The new Privacy Law of California
California passed a consumer privacy act, AB 375, in late June 2018, which could have more repercussions on U.S. companies than the General Data Protection Regulation (GDPR) of the European Union which came into force this past spring. The California law does not have some of the most onerous requirements of GDPR, such as the narrow 72-hour window in which a company has to report a violation. It does, however, go even further in other ways.
The California Consumer Privacy Act (CCPA) gets a wider view of what constitutes private data than the GDPR itself. The security challenge, then, is to locate and secure those private data.
Your personal data has been a commodity for decades now, whether it’s your name, your place or your shopping habits.
About the California Consumer Privacy Act
When the California Consumer Privacy Act, or CCPA, enters into force on January 1, 2020, Californians eventually have certain rights over the data they collect from companies like Facebook and Google. While these protections have limitations, the very nature of this legislation is a win for the privacy rights of customers because it will bring improvements to a data collection system that has gone unregulated and unchecked for such long.

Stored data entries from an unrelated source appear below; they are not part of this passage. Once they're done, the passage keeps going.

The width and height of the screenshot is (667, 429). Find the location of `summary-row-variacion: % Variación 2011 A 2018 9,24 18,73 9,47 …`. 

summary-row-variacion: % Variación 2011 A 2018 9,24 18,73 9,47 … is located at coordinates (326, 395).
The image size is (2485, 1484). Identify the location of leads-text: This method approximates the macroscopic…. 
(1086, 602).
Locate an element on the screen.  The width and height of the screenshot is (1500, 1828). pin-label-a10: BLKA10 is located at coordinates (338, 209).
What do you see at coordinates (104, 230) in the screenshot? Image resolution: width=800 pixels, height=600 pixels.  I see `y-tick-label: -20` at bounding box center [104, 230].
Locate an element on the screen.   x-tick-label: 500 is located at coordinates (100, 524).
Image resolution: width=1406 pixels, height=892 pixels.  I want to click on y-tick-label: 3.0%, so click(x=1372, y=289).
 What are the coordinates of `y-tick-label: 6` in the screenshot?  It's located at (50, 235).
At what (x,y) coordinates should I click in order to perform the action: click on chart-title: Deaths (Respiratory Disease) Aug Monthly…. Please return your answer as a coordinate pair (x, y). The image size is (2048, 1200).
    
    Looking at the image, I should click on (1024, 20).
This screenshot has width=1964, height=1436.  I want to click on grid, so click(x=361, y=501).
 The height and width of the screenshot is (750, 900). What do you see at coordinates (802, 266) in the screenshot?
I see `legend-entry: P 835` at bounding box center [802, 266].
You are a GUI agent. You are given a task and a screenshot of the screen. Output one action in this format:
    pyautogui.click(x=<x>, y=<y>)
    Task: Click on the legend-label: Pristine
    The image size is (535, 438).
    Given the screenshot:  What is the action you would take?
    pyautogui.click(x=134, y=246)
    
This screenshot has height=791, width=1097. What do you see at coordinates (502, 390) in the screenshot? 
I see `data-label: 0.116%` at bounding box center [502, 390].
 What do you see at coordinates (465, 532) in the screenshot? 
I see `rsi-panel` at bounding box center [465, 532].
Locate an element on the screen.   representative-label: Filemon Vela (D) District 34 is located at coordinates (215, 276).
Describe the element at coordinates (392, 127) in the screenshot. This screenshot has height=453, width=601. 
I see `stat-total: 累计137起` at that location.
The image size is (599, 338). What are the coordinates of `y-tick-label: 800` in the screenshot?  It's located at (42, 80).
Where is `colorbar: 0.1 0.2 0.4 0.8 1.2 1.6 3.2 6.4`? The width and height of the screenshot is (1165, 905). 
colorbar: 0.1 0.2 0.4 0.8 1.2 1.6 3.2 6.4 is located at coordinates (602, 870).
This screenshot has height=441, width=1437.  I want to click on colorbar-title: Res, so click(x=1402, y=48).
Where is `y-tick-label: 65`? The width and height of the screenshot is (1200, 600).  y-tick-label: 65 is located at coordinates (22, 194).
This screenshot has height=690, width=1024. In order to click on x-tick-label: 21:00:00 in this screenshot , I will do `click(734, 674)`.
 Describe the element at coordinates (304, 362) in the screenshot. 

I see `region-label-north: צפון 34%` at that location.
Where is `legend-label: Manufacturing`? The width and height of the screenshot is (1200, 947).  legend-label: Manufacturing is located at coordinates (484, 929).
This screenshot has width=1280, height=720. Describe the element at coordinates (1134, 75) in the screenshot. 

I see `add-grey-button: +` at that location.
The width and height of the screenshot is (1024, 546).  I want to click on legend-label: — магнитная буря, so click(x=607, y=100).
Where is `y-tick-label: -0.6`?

AB 375 enables any California consumer to request that they see all the information that a company has stored on them, as well as a complete list of all third parties with whom data is shared.
When is the CCPA required for a company?
The CCPA applies to any company that collects personal information of consumers alone or in combination with others, decides the purposes and means of processing personal information of consumers, conducts business in California and meets at least one of the following thresholds: has annual gross sales exceeding $25 million (may be changed from time to time); buys, sells, earns or receives annually.
For fact, businesses/ companies need their data monitoring systems by the beginning of 2019 because it allows customers the right to request all the data collected by a company during the previous 12 months.
The act only applies to “consumers”-residents of California or individuals residing in California who may be out of state for a temporary or transitory purpose. It should be noted that the definition of “selling” personal information includes renting, disclosing, distributing, making available, transferring, communicating orally, in writing or by electronic and other means to some other business (including affiliates) or to a third party for monetary or other valuable (not monetary) consideration.
The CCPA also refers to personally identifiable information found on any medium–not just information collected electronically.
What does CCPA mean in terms of security?
AB 375 is light on the security and breach response requirements. The law defines penalties for companies that disclose consumer data because of a malfunction or security lapse. It also requires courts to grant “injunctive or declaratory relief” and/ or “any other relief deemed appropriate by the court”.
Businesses are not required to report infringements under AB 375, and customers must file complaints before fines can be imposed. The best course of security action, then, is to know what data AB 375 describes as private data, and to take steps to secure it.